[Start of Attachment]

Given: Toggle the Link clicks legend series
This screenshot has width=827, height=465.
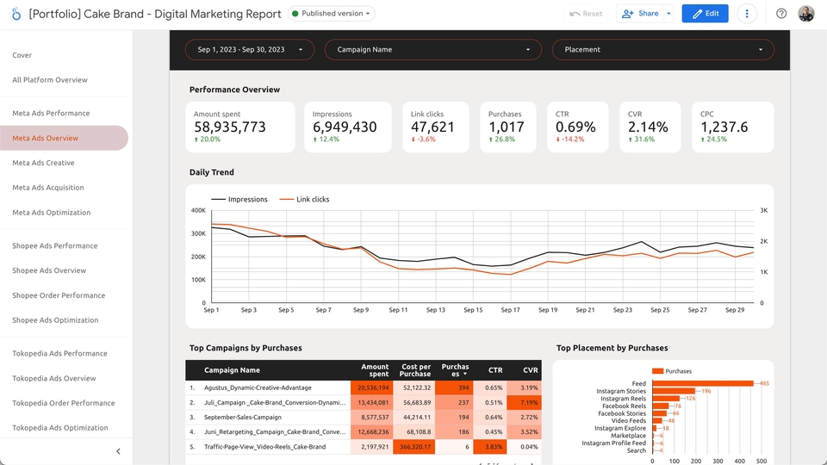Looking at the screenshot, I should click(x=304, y=199).
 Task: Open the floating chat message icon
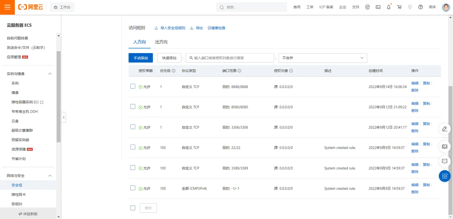445,161
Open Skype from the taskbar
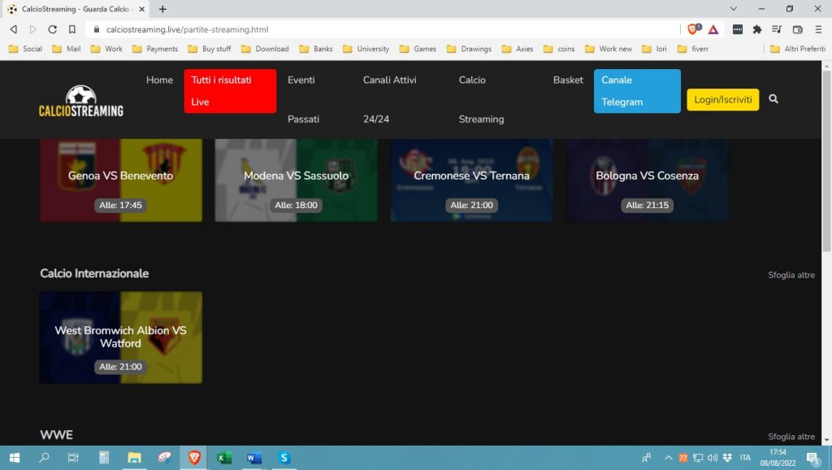Screen dimensions: 832x470 coord(284,459)

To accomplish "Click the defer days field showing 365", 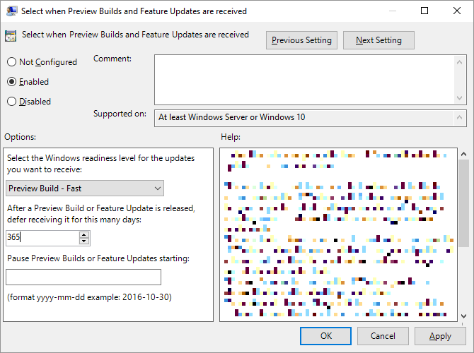I will (x=41, y=238).
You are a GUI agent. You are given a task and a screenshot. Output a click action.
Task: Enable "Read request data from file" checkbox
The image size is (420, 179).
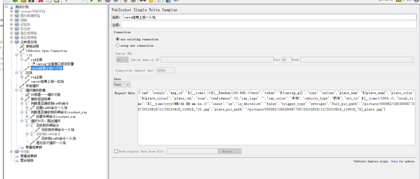116,151
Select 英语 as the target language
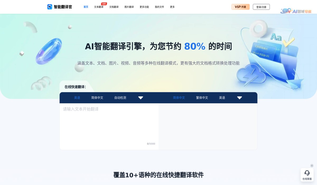Screen dimensions: 317x185 coord(222,98)
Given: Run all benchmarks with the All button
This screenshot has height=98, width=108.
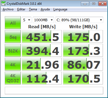Looking at the screenshot, I should click(13, 23).
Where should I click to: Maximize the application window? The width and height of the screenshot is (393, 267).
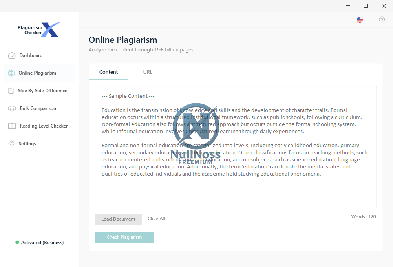click(366, 6)
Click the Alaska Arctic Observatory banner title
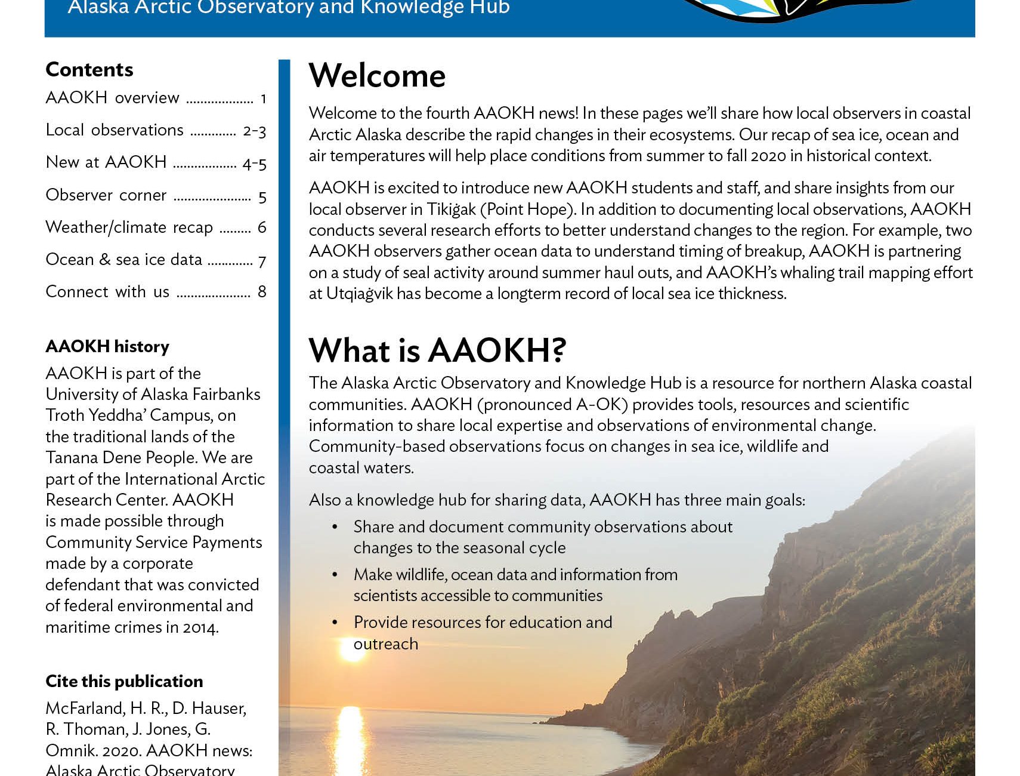 click(x=289, y=8)
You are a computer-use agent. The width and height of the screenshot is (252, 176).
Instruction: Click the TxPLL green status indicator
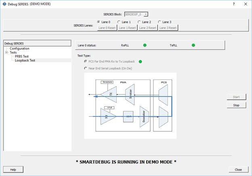click(193, 45)
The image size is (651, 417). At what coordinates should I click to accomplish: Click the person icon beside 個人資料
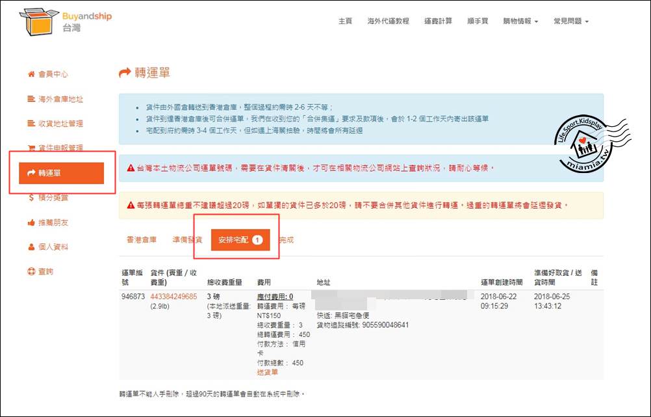click(31, 247)
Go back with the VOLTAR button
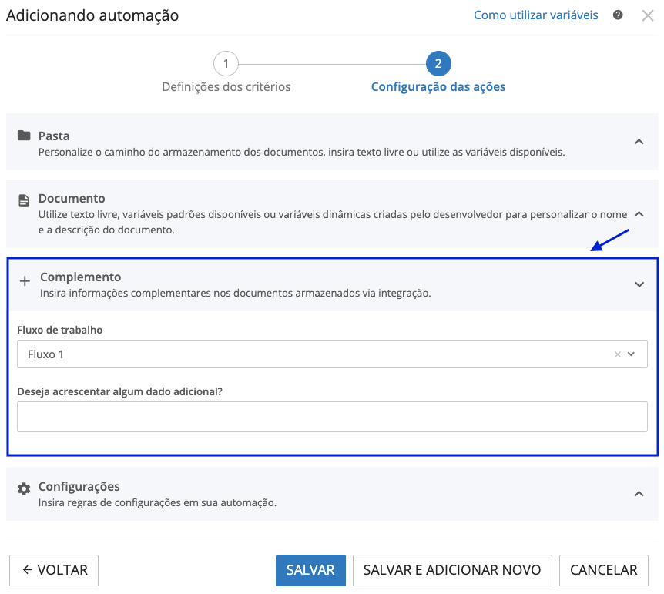 [x=54, y=570]
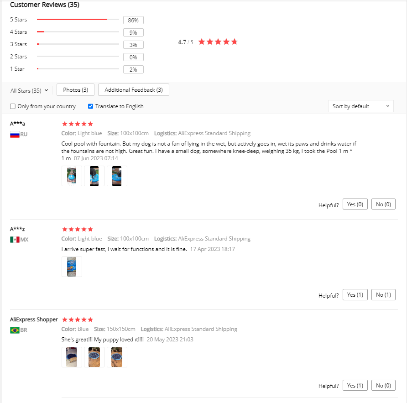Click the AliExpress Shopper review's star rating

coord(78,319)
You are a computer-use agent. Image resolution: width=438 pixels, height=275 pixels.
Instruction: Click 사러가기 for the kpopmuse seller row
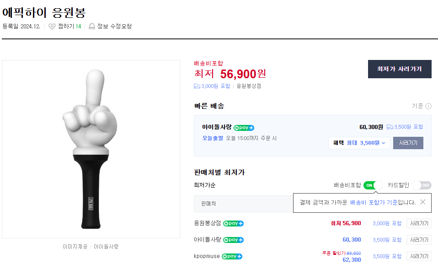419,256
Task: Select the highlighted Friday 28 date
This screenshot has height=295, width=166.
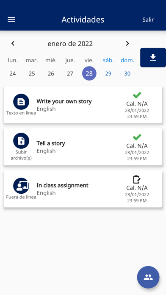Action: pos(89,73)
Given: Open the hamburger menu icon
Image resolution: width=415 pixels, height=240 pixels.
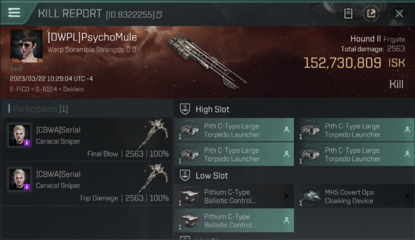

[End of Attachment]

• **What is needed**: Copy each line of the data that contains the word "computer", leaving the other lines out.

• **Answer space**:
You are a computer-use agent. The width and height of the screenshot is (252, 176).
You are a computer-use agent. Image resolution: width=438 pixels, height=275 pixels.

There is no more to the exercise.